It wasn't so long ago that Lemonade (NYSE: LMND) investors were sitting high and mighty, after a 300% run in less than three months had shares up around 4x from where they IPO’d. But like with many of 2020’s highest flyers, 2021 has brought them back down to earth in quick fashion.
Off the back of a worryingly fast-growing inflation print, a higher interest rate environment is hurting any stock that falls under the growth category. This includes the likes of tech powerhouses such as Apple (NASDAQ: AAPL) but in particular smaller pre-profit names like Lemonade. The New York-headquartered insurance tech company arrived on the scene last summer at just the right time, when the post-pandemic equity recovery was starting to gather steam. But a few dodgy earnings reports since have taken the shine off a stock that risks becoming a has-been.
After the market closed on Tuesday evening, investors and Wall Street got a fresh look at Lemonade’s numbers. They didn’t make for pretty reading. Revenue was down 10% on the year, while bottom line EPS was firmly in the red and below what analysts were expecting. But in their letter to shareholders, management chose to instead focus on the positives and pointed to the 50% year on year growth in customer numbers and 84% growth year on year in earned premiums.
They also spoke to the company’s diversification plans, in particular their expansion into car insurance. In their letter they pointed out how “our newborn products are graduating from infancy ever faster. It took several years to achieve profitable unit economics for our home insurance products, but for Lemonade Pet it took just a few months. This acceleration is largely enabled by channel diversification, improving brand awareness, and a machine-learning-driven growth engine that constantly iterates to improve each step of our onboarding funnel. As we look ahead to scaling our term life and car insurance products, we are heartened by our recent track record of launching new products that achieve compelling unit economics while driving topline growth in short order.”

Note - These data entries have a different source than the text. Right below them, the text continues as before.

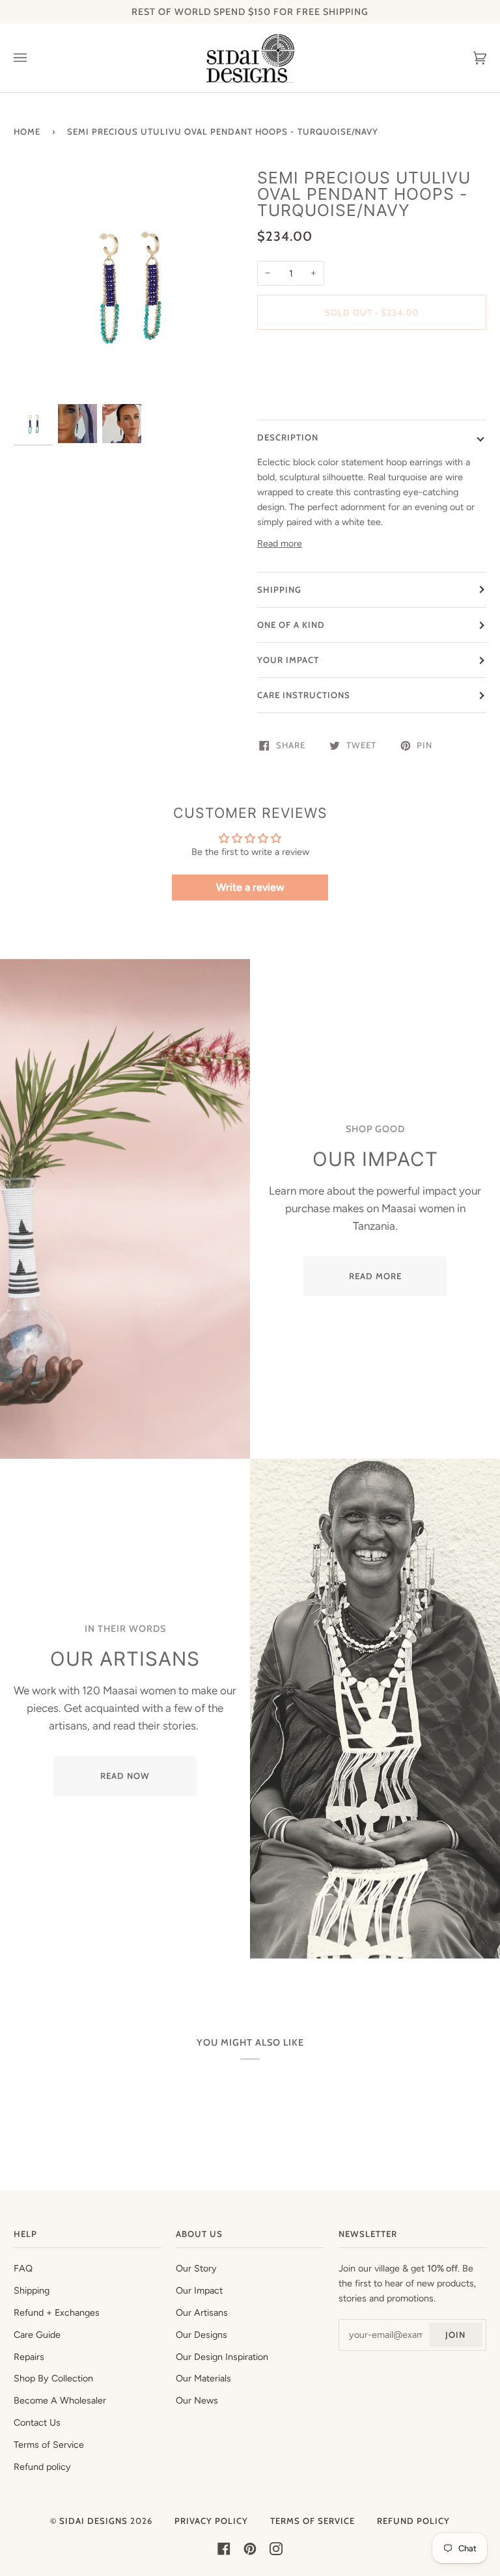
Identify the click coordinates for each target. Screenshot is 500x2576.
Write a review (250, 887)
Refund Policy (413, 2520)
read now (125, 1775)
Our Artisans (202, 2312)
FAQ (23, 2268)
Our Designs (201, 2334)
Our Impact (199, 2290)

For all that positivity though, there was no getting away from the fact that in the short term, this report created more pain rather than the other way around. In tandem with the weak front page prints, Credit Suisse analyst Andrew Kligerman felt that Lemonade’s higher-than-expected catastrophe losses were responsible for a lot of the miss. William Blair analyst Ralph Schackart picked up on this as well, and pointed to the surprisingly bad storms in Texas earlier this year as the primary culprit. You would think, and maybe even hope, that these are fairly rare events and that without them it might have been a much nicer picture.
But Lemonade shares still fell by more than 18% in yesterday’s session as they closed at their lows. In Thursday’s pre-market session they were down a further 5%, causing more pain to existing shareholders but potentially opening up an opportunity for those of us on the sideline.
Considering The Long Game
There’s no doubt that in the short term Lemonade is unlikely to be a welcome addition in any portfolio, but we’ve seen many tech companies essentially implode in their first year of trading before going on to stage a solid comeback as they find their feet. Look at Snap (NYSE: SNAP) and Lyft (NASDAQ: LYFT) as examples for this.

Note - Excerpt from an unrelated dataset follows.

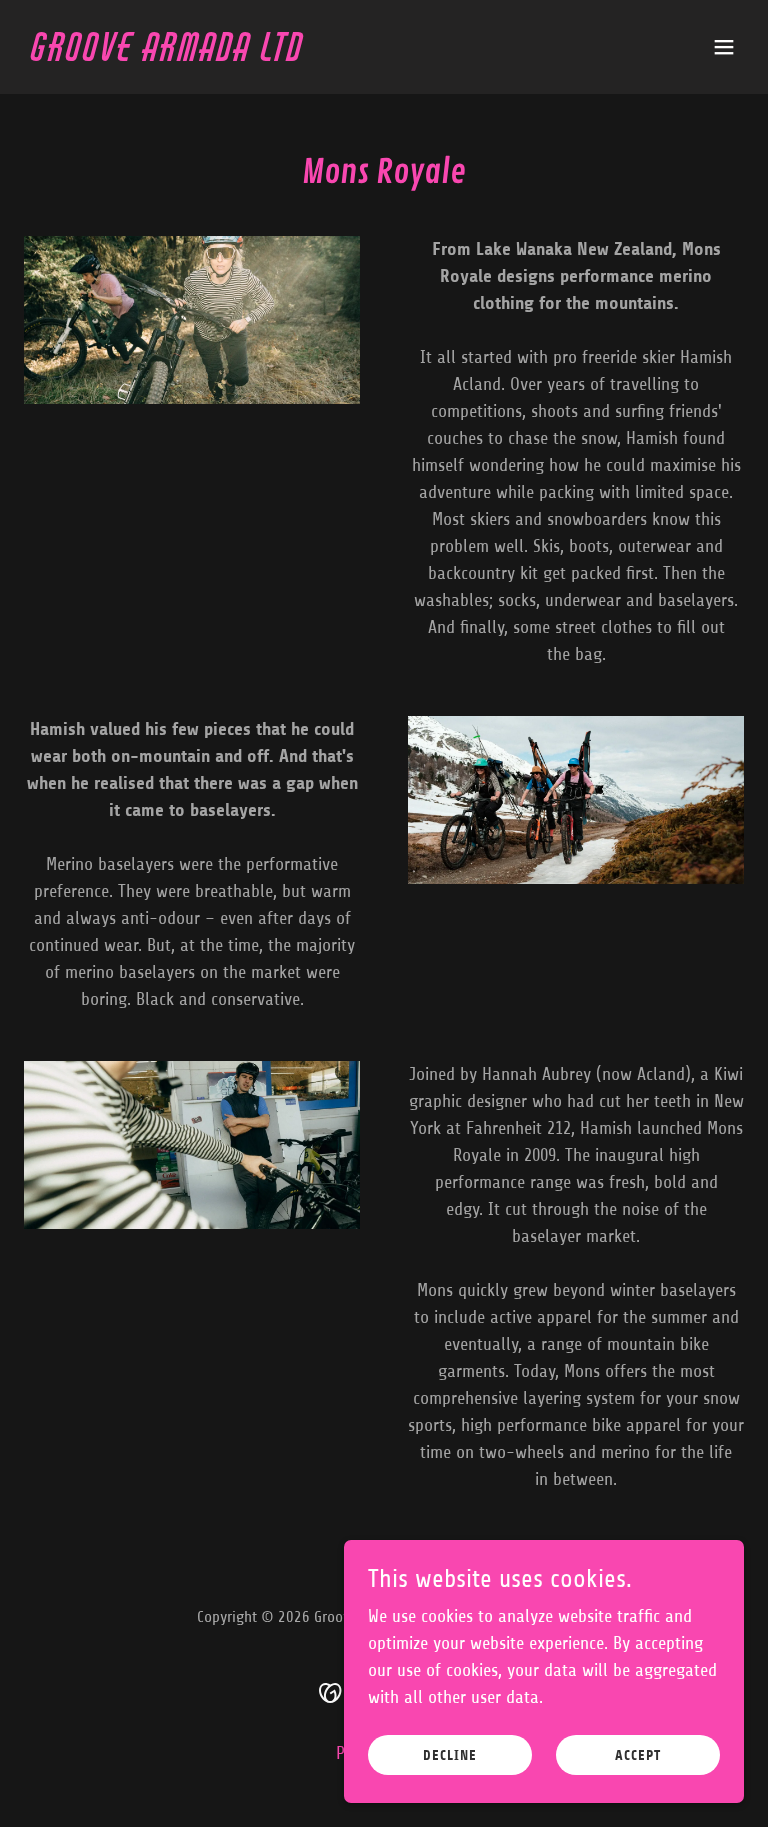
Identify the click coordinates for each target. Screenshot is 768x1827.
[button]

Though they’re experiencing some major growing pains, Lemonade is also among those at the forefront of disruption to one of the world’s oldest industries and isn't going away anytime soon. Their move into car insurance opens them up to a $300 billion market, which is 70x that of their existing pet and renter insurance markets combined. This is still a company that commands a $110 price target from Oppenheimer and a $163 price target from Piper Sandler. So with shares set to open around $57 today, there are worse stocks to consider for those of us with a long enough time horizon.
If management can start making the right moves to get the company trending towards consistent profitability, then the sky's the limit for what Lemonade could achieve in the years to come.